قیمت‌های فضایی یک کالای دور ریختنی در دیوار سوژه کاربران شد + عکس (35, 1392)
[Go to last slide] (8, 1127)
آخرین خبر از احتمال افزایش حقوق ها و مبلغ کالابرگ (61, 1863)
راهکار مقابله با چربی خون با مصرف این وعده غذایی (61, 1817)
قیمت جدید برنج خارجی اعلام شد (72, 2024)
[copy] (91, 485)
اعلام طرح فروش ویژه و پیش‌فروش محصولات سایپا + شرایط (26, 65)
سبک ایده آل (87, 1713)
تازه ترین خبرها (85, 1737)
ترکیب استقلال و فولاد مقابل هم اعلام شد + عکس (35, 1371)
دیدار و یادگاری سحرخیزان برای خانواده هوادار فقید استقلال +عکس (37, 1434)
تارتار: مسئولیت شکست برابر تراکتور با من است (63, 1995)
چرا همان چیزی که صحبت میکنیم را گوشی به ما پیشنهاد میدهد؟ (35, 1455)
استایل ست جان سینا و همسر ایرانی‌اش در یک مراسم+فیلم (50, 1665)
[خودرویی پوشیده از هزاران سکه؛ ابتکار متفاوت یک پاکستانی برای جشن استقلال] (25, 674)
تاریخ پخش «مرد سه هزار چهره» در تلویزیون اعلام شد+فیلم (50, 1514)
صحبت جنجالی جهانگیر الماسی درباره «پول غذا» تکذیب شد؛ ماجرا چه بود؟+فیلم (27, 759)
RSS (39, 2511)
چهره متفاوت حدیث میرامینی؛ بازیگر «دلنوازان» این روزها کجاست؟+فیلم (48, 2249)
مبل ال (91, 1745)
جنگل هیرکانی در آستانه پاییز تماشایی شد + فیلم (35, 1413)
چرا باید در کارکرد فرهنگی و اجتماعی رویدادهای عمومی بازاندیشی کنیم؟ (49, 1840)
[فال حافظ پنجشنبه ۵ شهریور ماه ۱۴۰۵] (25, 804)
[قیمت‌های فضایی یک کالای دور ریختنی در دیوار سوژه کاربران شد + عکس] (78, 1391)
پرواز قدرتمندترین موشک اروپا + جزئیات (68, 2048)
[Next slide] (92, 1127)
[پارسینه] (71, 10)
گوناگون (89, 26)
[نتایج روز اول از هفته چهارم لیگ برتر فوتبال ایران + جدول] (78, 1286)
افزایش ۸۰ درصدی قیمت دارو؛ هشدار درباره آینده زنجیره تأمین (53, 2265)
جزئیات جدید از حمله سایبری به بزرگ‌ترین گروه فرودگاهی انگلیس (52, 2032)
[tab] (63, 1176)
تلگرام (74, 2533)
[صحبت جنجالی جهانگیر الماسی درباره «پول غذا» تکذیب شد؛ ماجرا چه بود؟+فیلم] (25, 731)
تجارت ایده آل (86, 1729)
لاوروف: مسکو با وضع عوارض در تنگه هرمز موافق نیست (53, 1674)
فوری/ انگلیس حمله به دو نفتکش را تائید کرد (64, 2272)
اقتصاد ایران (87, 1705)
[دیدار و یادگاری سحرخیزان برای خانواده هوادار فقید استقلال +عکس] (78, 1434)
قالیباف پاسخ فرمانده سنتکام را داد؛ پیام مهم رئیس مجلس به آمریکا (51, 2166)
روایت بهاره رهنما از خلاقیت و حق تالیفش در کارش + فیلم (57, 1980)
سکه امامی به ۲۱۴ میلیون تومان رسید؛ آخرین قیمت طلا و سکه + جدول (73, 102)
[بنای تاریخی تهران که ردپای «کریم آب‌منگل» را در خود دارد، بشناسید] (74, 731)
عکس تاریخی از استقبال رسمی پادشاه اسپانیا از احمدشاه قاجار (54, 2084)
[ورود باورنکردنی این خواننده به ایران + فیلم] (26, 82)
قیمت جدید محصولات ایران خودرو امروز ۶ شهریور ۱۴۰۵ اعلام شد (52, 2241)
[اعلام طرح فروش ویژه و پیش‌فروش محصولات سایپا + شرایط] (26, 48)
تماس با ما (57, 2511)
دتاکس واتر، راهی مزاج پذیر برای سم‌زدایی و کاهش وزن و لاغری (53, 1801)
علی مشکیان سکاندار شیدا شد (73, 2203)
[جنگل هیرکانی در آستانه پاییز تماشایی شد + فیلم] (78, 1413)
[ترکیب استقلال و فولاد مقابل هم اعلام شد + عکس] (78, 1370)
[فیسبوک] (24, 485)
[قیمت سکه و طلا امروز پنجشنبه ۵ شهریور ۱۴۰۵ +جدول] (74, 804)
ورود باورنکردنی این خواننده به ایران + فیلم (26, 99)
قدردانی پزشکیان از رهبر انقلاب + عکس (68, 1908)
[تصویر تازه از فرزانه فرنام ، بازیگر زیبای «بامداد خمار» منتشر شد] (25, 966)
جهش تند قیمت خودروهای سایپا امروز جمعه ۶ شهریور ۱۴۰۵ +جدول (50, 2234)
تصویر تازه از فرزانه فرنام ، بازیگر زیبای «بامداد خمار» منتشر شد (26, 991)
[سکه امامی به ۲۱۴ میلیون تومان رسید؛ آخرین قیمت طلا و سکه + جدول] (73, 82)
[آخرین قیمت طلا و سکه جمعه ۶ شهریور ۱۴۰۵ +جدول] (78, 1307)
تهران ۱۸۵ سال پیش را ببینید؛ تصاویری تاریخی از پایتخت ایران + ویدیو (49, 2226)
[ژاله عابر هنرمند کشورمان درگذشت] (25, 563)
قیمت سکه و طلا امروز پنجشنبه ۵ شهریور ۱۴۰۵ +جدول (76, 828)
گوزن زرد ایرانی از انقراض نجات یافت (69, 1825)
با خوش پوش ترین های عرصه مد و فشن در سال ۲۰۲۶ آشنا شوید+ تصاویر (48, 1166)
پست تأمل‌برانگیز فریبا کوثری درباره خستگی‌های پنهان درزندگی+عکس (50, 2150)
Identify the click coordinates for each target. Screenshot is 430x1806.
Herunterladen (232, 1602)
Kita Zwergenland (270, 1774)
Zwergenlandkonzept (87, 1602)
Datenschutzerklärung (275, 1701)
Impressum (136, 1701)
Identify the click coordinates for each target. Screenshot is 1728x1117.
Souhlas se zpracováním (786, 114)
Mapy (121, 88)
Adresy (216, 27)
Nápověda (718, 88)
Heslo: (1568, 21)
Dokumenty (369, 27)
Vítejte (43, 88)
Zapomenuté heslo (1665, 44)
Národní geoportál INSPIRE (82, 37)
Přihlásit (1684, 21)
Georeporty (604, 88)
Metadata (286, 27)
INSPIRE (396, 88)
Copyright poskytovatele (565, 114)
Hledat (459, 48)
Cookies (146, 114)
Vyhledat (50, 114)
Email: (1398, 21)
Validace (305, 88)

### What you have to do
Reply with one number: the count of lines in the entries that include the word "هوادار".

### Written response
2